INTERNET: Alibaba Drives with SAIC, Uber; Tencent Hijacks Google

Bottom line: A new global tie-up with Uber marks a major advance for Ant Financial’s Alipay, while new Internet car initiatives by Tencent and Alibaba are unlikely to find big audiences despite getting big resources from their backers. 

Alibaba, Tencent car initiatives drive ahead

A series of stories involving Alibaba (NYSE: BABA) and Tencent (HKEx: 700) reflect the growing importance China’s leading Internet firms are placing on cars, which could be the next major battleground for web-based services. Alibaba is in 2 related headlines, including one that says its affiliated Ant Financial unit has signed a major tie-up that will allow anyone in the world to use its Alipay electronic payments service to pay for Uber hired cars.

The other 2 headlines both involve car manufacturing, including one that says mass production has begun for the first Internet-equipped model co-produced through a tie-up between Alibaba and SAIC (Shanghai: 600104), China’s leading car maker. The other headline says a car-making venture backed by Tencent has been quietly poaching workers from the likes of Google (Nasdaq: GOOG) and Germany’s Daimler (Frankfurt: DAIGn), as it gears up for its own production.

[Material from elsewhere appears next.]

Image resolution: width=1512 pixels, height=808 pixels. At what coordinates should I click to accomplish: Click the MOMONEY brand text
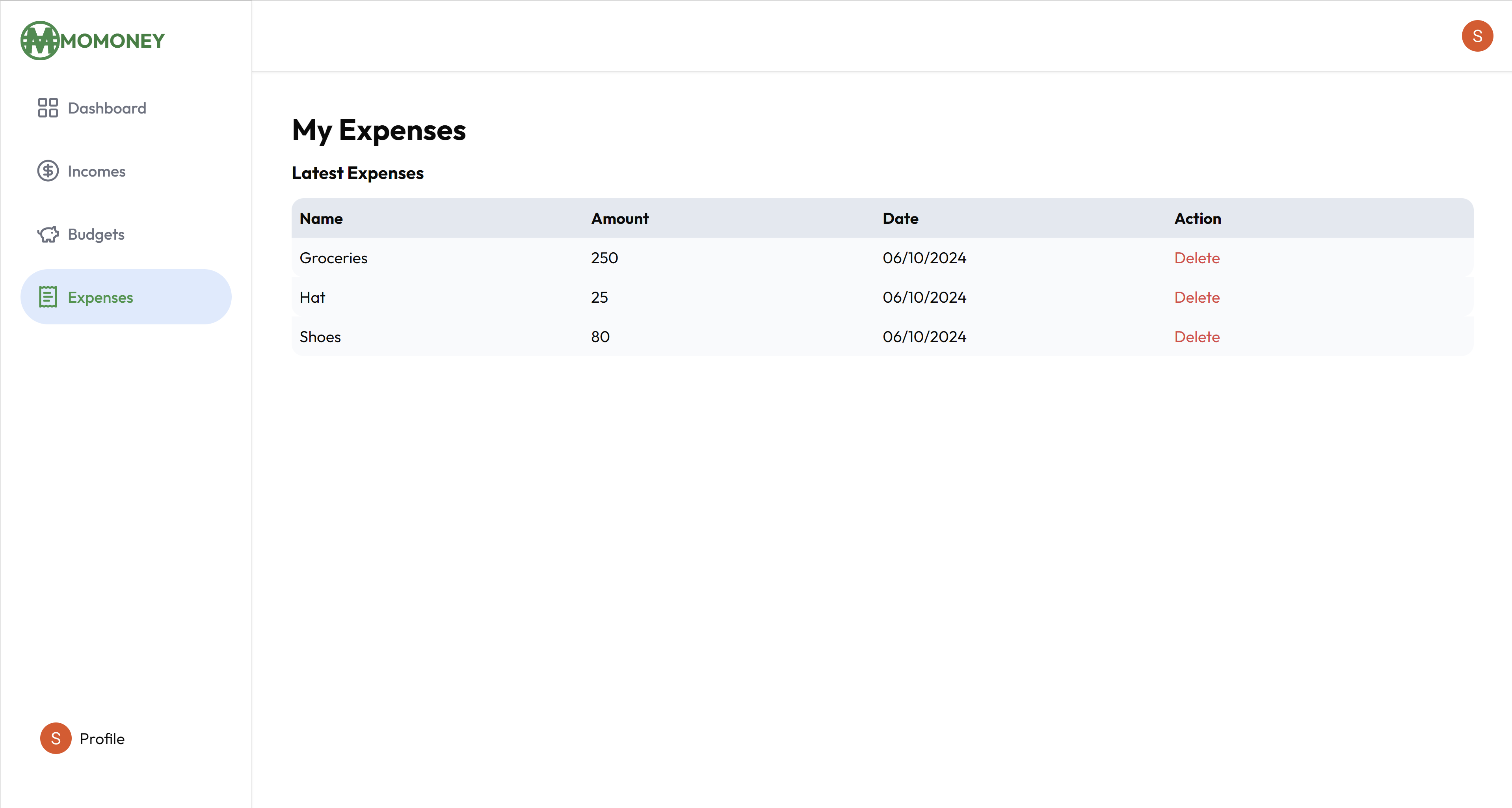pos(113,41)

Alibaba and Tencent are actually slightly behind in the race to develop cars powered by the Internet, which can do everything from assisting in self-driving vehicles to providing car-based entertainment services. Search leader Baidu (Nasdaq: BIDU) has been a Chinese leader in the driverless car arena, copying global rival Google, while online video giant LeEco (Shenzhen: 300104) has also aggressively moved into the space over the last year.

We’ll begin this car round-up with Ant Financial, the financial affiliate of Alibaba that’s eyeing a multibillion-dollar IPO in China and Hong Kong as soon as next year. Media are reporting the company’s newest tie-up will make Alipay a payment option for users of Uber car services throughout the world. (English article; Chinese article)

The move is hugely symbolic, since it puts Alipay in the same category as such global giants as Visa (NYSE: V) and MasterCard (NYSE: MA) as it tries to become China’s first global electronic payment service. Alipay is fighting that battle with homegrown rival UnionPay, and this particular tie-up marks a big victory for Alipay in that particular rivalry.

Auto Show Debut

Next there’s the news about Alibaba, whose first Internet car, the Rongwei RX5, made its official debut at the nation’s largest auto show in Beijing at the end of last month. (Chinese article) An SAIC executive says in a new interview that the cars will formally go on sale in the second half of this year, and he uses all kinds of buzzwords like “big data” and “cloud services” to describe some of its capabilities.

I haven’t seen too much written about this particular car, and suspect it’s just one of SAIC’s existing models with some new Internet hardware to offer mapping and other location-based services (LBS) like finding nearby restaurants. I doubt the car will be a big seller, except perhaps among techies. But the partnership certainly brings together 2 big names from the Internet and auto sectors, and could eventually produce some interesting products.

Finally there’s Tencent, which is quietly building up its Future Mobility joint venture that it recently established to make self-driving cars with Taiwanese electronics giant Hon Hai (Taipei: 2317), owner of the Foxconn (HKEx: 2038) brand, and China Harmony New Energy Auto Holding (HKEx: 3836). Reuters reported the venture has hired the leading designer from Google’s driverless car project, and also a top executive from Mercedes-Benz’s North America driverless car unit. (English article)

This kind of poaching is relatively common throughout the world, and big Chinese names like Tencent and Baidu can increasingly entice top executives from western firms with big salaries and promises of big growth opportunities. One analyst points out that many of these Chinese companies are late to the driverless car game and most are unlikely to succeed. But you have to start somewhere, and we should at least commend the big Chinese names for trying to compete in this emerging space with big growth potential.